The Power Division on Tuesday asked all shops across the country, except those selling food items, medicine and emergency supplies, to follow a government rule to close down their daily business by 8:00pm so that additional electricity could be supplied for irrigation.

'We have decided to enforce the existing government rule on the closure of shops by 8:00pm from today to save electricity, so that we can supply it for irrigation during the ongoing Boro season,' M Tamim, special adviser to the chief adviser, told reporters on Tuesday after a meeting with leaders of shop owners' associations.

The Power Division decided to enforce Section 114 (3) of the Labour Act 2006 that says that all shops, with some exceptions, will close down their daily business by 8:00pm to save around 200-400 MW of electricity for facilitating operation of irrigation pumps in the evening peak hours.

The shops, which have been exempted from closure in the evening, are shops at dockyards, rail stations and airports, medicine stores, kitchen markets, fruit and vegetable shops, restaurants and food shops, retail shops for tobacco, cigarette, betel leaf, Bidi, ice and newspaper and barber shops.

'We have agreed, without much opposition, with the government's decision to have our businesses closed down by 8:00pm. But the earlier evening ban on shops was not successful in supplying enough power for irrigation and in reducing load-shedding,' president of the Dhaka Metropolitan Shop Owners' Association, Md Helaluddin, told reporters after the meeting.

Tamim, however, said that it was not true that the closure of shops would not be helpful for agriculture and that the earlier ban did not yield any fruits. 'Around 300 MW of electricity can be saved if the shops remain closed after 8:00pm. As irrigation is our prime priority, this saving of electricity will help Boro cultivation and reduce shortage of food-grains.

Besides, the earlier ban on shops certainly helped to ease the power crisis,' he said. The Power Division estimated that around 1,000 MW of additional electricity is needed in the Boro season to run around 2.5 lakh irrigation pumps.

At present the Power Development Board generates around 3,300-3,500 MW of electricity against the demand of around 3,900-4,000 MW. Although the Labour Act 2006 was promulgated in October 2006 by the then BNP-led government, the interim government first enforced the evening ban on shops from 7:00pm. The ban was withdrawn during the Ramadan in September.

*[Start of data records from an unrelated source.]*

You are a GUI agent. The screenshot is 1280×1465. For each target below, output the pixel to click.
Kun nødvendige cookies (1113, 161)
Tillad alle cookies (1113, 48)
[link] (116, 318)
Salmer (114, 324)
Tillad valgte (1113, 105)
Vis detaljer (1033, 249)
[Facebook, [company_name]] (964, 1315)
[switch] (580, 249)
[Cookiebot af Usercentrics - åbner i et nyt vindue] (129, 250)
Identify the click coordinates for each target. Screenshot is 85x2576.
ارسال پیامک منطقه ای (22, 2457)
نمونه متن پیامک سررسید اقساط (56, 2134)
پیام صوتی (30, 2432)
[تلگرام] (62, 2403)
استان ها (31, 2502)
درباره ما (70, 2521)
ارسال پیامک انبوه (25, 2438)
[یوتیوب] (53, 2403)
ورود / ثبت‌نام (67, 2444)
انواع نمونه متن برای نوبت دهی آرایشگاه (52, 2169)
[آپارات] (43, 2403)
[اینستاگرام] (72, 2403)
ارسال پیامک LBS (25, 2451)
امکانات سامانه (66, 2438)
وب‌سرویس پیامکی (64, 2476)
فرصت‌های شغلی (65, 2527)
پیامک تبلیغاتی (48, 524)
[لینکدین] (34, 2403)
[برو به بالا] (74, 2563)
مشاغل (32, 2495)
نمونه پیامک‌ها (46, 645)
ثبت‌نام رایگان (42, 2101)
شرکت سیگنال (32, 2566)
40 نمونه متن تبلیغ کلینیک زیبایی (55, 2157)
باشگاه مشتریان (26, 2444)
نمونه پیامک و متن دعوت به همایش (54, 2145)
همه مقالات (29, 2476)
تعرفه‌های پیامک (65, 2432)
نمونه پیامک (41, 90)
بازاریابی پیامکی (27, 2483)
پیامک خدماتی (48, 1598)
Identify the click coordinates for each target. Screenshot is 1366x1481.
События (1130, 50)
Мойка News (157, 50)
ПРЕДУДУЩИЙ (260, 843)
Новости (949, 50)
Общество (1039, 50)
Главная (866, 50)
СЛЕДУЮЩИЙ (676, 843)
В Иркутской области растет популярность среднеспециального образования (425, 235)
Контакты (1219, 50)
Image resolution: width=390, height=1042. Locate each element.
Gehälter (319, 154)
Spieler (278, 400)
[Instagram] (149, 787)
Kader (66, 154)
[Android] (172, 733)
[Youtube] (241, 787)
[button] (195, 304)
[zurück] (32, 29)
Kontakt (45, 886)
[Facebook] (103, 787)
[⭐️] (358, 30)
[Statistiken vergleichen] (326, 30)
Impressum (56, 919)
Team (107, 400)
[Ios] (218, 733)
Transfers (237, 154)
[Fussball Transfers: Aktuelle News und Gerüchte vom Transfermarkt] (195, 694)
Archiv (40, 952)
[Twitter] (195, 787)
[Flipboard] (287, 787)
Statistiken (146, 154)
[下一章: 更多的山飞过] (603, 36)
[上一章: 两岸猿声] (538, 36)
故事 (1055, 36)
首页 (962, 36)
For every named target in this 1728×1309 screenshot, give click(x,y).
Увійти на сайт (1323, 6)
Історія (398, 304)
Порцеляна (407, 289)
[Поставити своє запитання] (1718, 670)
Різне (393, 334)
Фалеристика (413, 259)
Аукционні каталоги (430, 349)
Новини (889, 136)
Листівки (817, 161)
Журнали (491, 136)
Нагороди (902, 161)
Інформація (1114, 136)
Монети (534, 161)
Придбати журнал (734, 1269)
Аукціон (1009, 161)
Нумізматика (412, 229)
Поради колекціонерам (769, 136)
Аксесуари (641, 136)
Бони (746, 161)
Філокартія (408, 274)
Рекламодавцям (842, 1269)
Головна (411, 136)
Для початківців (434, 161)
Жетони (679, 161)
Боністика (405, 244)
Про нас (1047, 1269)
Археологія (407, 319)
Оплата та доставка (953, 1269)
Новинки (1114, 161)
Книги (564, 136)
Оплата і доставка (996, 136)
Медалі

At the meeting the shop-owners asked power officials why they were the ones who were always asked to close down their business when there were other users who consumed more, if not the same, quantity of electricity after the evening. 'Hundreds of fairs have been organised by different quarters and they consume a huge amount of electricity throughout the night,' said Helal.

He also asked how many years they would have to face this sort of ban. Tamim asked power officials to look into the allegations of over-consumption of power by the fairs and said that the government had taken steps to increase electricity generation.

When the special assistant's attention was drawn to the persecution of shopkeepers by the law enforcers during the previous ban, he said, 'I am aware of such allegations.

Definitely we will try to prevent such incidents of harassment from taking place.' Tamim said that after discussion with the power officials, he would also specify which shops would be out of the ban's purview.

Power secretary M Fouzul Kabir Khan aidthat the evening ban on the shops would remain till the end of summer.